Les coureurs de Groupama-FDJ (Julien Pinot en entraîne huit : son frère Thibaut, Arnaud Démare, Stefan Küng, Rudy Molard, Sébastien Reichenbach, Anthony Roux, Tobias Ludvigsson et Kevin Geniets) suivent un programme léger en cette période de confinement.

« On considère que c'est vraiment différent de la situation d'un coureur blessé, explique Pinot. Si un coureur se casse le bras, on sait qu'il a trois semaines pour se préparer et à la quatrième il est de retour en course. Là, on ne sait pas quand les courses vont pouvoir reprendre. Donc on ne veut pas les surcharger. Notre recommandation est de ne pas dépasser les deux heures de home trainer quotidiennes et de garder une journée complète de récupération par semaine. La consigne est de ne surtout pas accumuler de fatigue à cette période. »

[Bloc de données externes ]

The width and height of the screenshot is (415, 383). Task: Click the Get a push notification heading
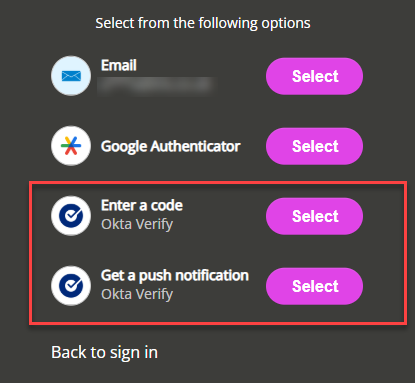(175, 276)
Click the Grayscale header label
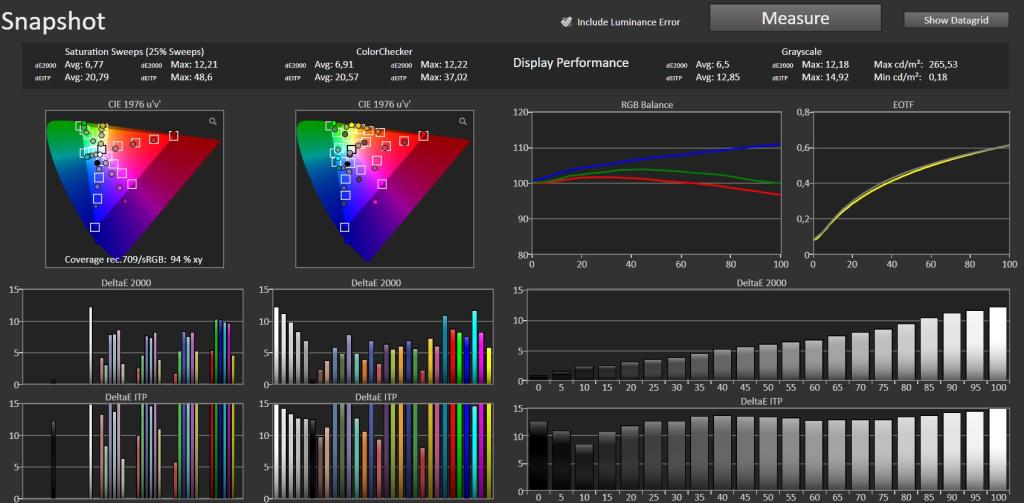This screenshot has width=1024, height=503. [801, 51]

Arnaud Démare profite de ses équipements de musculation à domicile. Anthony Roux mise sur la course à pied pour s'aérer. Idem pour Sébastien Reichenbach, qui ne peut plus faire de ski en Suisse. Tous apprennent à rire de la situation, à l'image des publications de Démare sur les réseaux sociaux.

Rester pro malgré l'incertitude

L’un des principaux défis de cette période est mental, comme Pinot l'observe. « Il a fallu accepter de faire une croix sur la préparation hivernale et tout le travail fait pour être en bonne condition, explique-t-il. C'était plus difficile pour certains  que pour d’autres, surtout pour ceux qui n'ont pas beaucoup couru, mais on est là pour les écouter quand ils ont des inquiétudes et pour les guider, sans trop leur mettre de pression. »

« La plupart des coureurs avec lesquels je travaille étaient aux Mondiaux UCI sur piste de Berlin fin février, donc ils étaient dans une très belle forme, rappelle Diego Bragato. Pour certains, on avait programmé une petite période de récupération de toute façon, donc le coronavirus n'a pas posé trop de problème, mais d'autres comme Elia Viviani, Filippo Ganna ou Simone Consonni avaient des courses importantes sur la route. Quand Milano-Sanremo a été annulé, on a décidé de faire une coupure de deux semaines, pour récupérer physiquement et mentalement. »

Ses champions italiens ont repris l'entraînement sans perspectives claires. « Pour l'équipe sur piste, les Jeux Olympiques étaient la principale motivation, donc c'est un peu difficile pour eux, reconnaît Bragato. Pour les coureurs sur route, c'est facile parce qu'ils savent qu'ils doivent être prêts dès que les courses reprennent. »

L'entraînement bat son plein, et tout le monde espère qu'il sera prêt lorsque les compétitions reviendront.